(Time)
It's one thing to say, as most Americans have for years now,
that people shouldn't be fired from their jobs just because they
are gay. But what if that job is to take care of your son on a
Boy Scouts' camping trip? He may need comforting after a
nightmare, or a pat on the back when he skins his knee. You may
know rationally that gays are no more likely to molest children
than are heterosexuals. And you may know that virtually all
psychiatrists have agreed for years that kids can't be "turned"
gay. But your gut may say something else, something biased.
Although an uneasy consensus is forming in favor of gay
equality, the toughest test is what that equality will mean for
our kids. This week the U.S. Supreme Court will take that test
when it hears oral arguments in the case of Boy Scouts of
America v. James Dale. The ruling, expected by summer, should
settle the question of whether the Boy Scouts have to admit
openly gay men and boys.

PROBLEMS
1 - From the Boy Scouts passage, extract the words beginning at "gay. But your" and ending after "men and boys.".
2 - Summarize the Boy Scouts passage in two sentences.
3 - Answer these questions from the Boy Scouts passage:
(a) What have virtually all psychiatrists agreed on for years?
(b) In which case will the U.S. Supreme Court hear oral arguments this week?
(c) When is the ruling expected?

(Dataset entries)
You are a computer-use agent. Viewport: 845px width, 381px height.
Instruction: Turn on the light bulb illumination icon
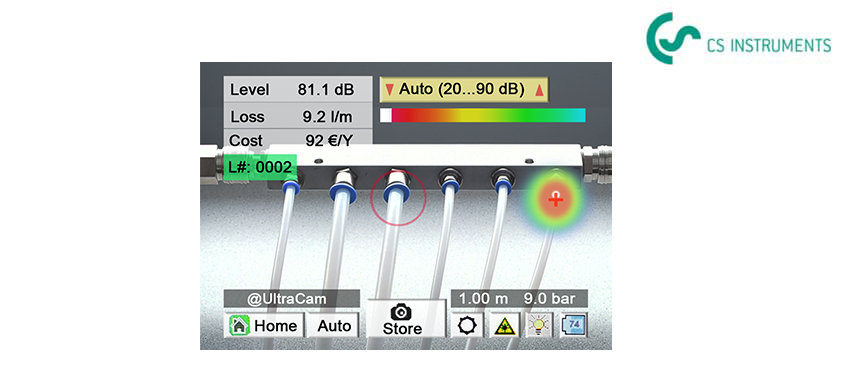538,325
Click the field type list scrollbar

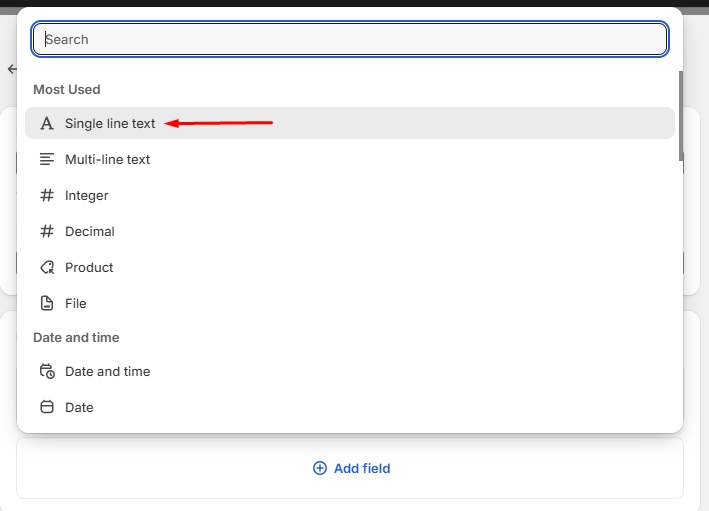coord(681,115)
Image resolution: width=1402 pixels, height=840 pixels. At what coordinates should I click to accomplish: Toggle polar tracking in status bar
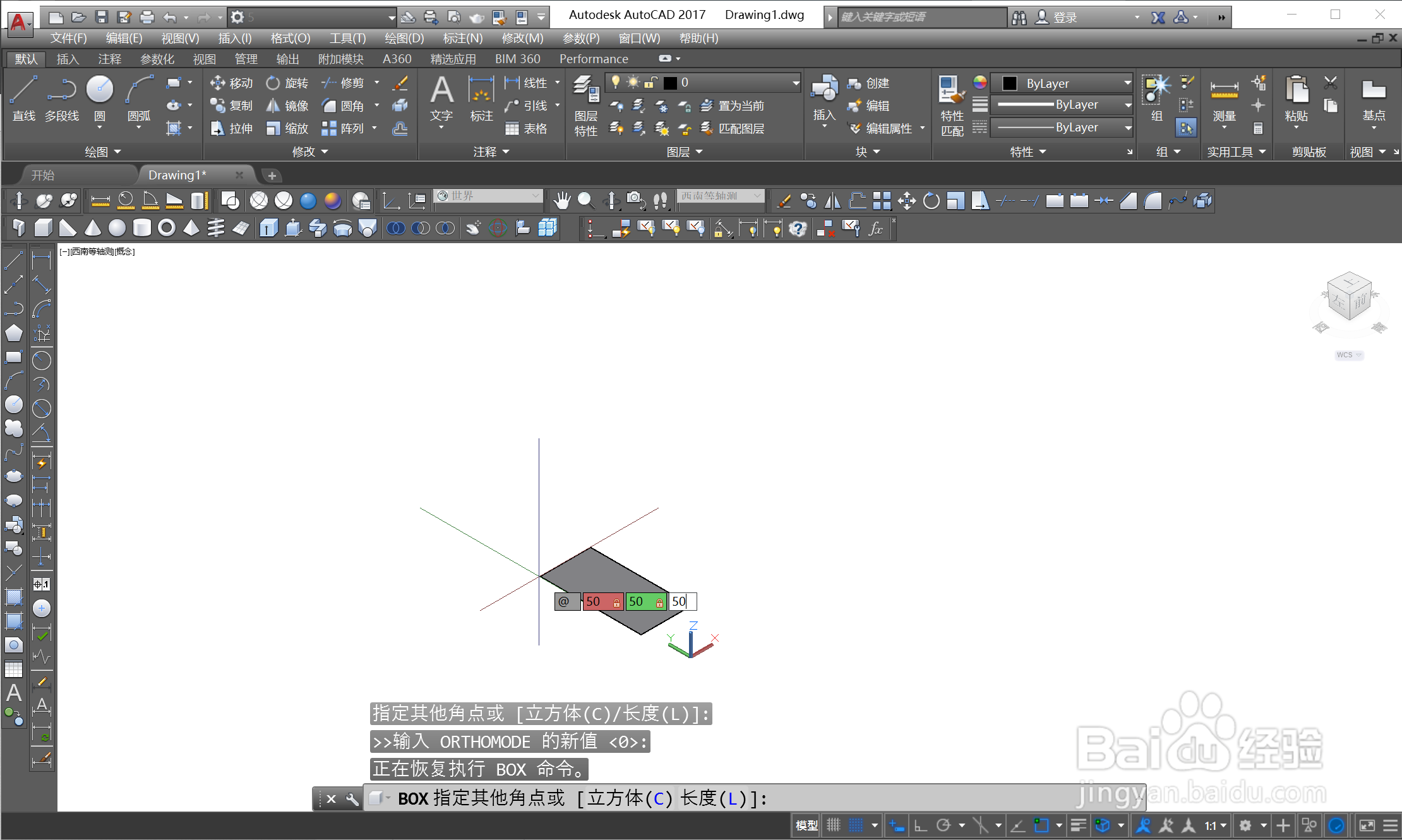pos(944,825)
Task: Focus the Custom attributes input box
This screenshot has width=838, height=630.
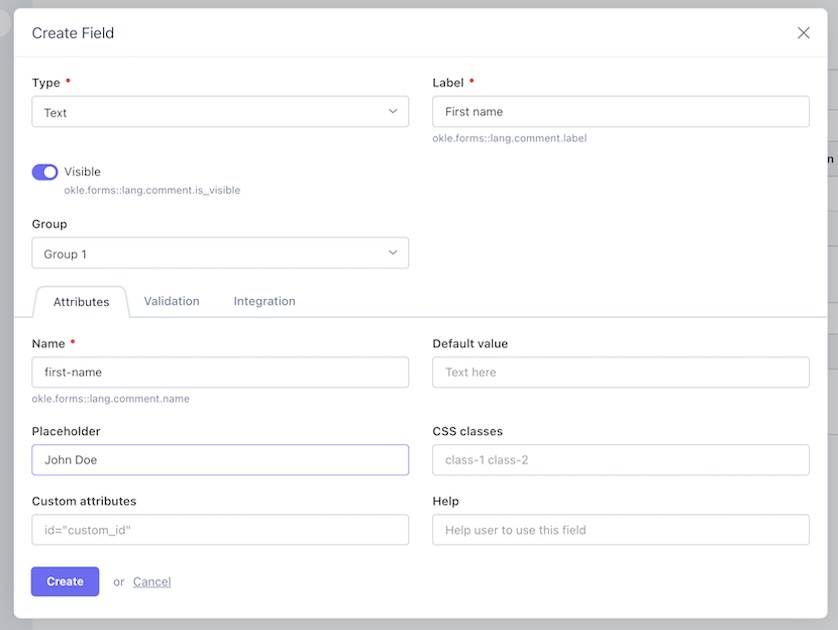Action: pos(220,530)
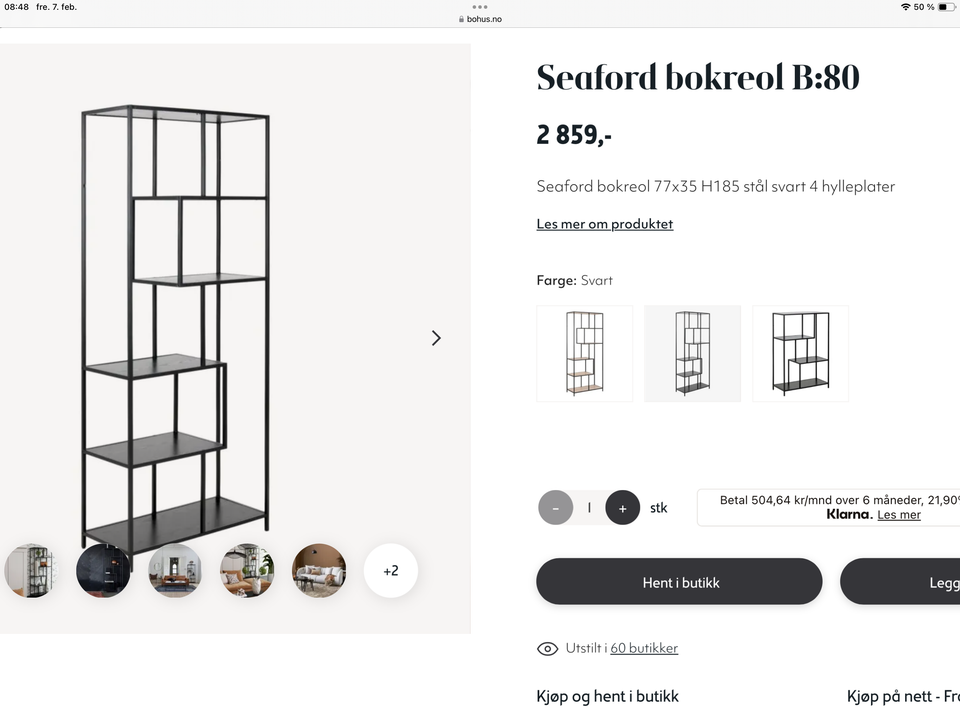Click Les mer in Klarna box
Image resolution: width=960 pixels, height=720 pixels.
point(898,515)
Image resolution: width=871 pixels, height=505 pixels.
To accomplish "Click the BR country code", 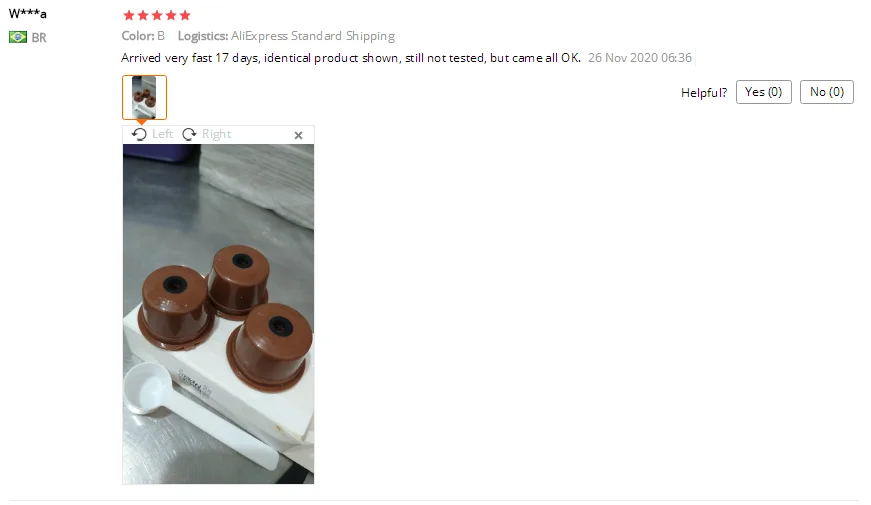I will pos(39,38).
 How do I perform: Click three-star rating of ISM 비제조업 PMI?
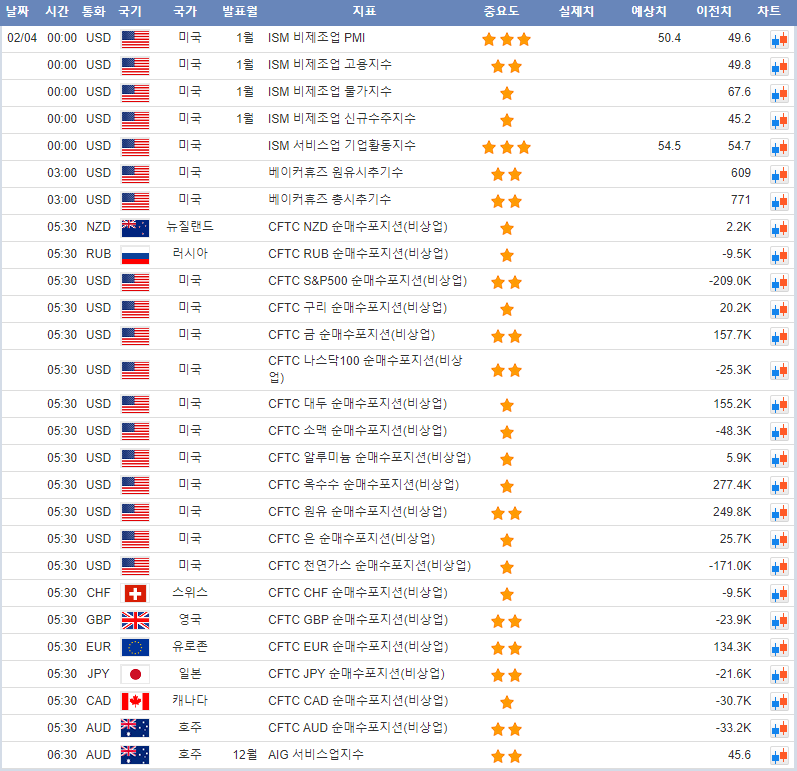(506, 39)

COMPLETE ANSWERS
1 -
gay. But your gut may say something else, something biased.
Although an uneasy consensus is forming in favor of gay
equality, the toughest test is what that equality will mean for
our kids. This week the U.S. Supreme Court will take that test
when it hears oral arguments in the case of Boy Scouts of
America v. James Dale. The ruling, expected by summer, should
settle the question of whether the Boy Scouts have to admit
openly gay men and boys.

2 - Most Americans have long held that people shouldn't be fired for being gay, but the toughest test of gay equality is what it will mean for children, as when the job is caring for a son on a Boy Scouts camping trip. The U.S. Supreme Court was to hear oral arguments that week in Boy Scouts of America v. James Dale, with a ruling expected by summer on whether the Boy Scouts must admit openly gay men and boys.

3 -
(a) That kids can't be "turned" gay.
(b) Boy Scouts of America v. James Dale.
(c) By summer.